_BRIEF_
From the line containing "How do I perform: Open" through the last line of the entries below, repeat each line word for word and leave out the rest.

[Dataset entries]

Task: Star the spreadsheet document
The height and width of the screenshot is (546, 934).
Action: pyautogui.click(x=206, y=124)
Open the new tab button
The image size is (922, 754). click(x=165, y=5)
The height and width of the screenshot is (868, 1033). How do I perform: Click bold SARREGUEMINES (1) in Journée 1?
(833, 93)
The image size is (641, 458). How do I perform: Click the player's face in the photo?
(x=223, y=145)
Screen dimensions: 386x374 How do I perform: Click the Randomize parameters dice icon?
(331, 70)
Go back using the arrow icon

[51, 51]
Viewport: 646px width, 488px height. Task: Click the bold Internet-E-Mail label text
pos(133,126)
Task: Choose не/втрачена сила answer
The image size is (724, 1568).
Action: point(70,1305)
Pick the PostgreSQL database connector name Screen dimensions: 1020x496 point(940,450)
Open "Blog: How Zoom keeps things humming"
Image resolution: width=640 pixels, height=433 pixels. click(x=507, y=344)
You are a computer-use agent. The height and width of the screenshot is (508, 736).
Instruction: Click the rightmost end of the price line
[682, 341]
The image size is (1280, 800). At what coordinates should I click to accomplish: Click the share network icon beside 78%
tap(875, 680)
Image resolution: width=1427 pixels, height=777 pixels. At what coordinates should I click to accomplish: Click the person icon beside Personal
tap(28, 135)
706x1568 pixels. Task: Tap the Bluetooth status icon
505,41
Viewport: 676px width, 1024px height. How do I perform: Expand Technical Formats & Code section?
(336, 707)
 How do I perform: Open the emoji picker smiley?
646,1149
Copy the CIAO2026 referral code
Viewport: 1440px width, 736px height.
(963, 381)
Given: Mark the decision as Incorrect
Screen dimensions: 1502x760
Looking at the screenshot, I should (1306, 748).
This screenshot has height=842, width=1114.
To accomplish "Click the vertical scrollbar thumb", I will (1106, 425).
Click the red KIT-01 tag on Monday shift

_TASK RESULT_
 How do I perform: Open the emoji picker smiley?
646,1149
Copy the CIAO2026 referral code
Viewport: 1440px width, 736px height.
(963, 381)
Given: Mark the decision as Incorrect
Screen dimensions: 1502x760
Looking at the screenshot, I should (1306, 748).
This screenshot has height=842, width=1114.
To accomplish "Click the vertical scrollbar thumb", I will (1106, 425).
Click the red KIT-01 tag on Monday shift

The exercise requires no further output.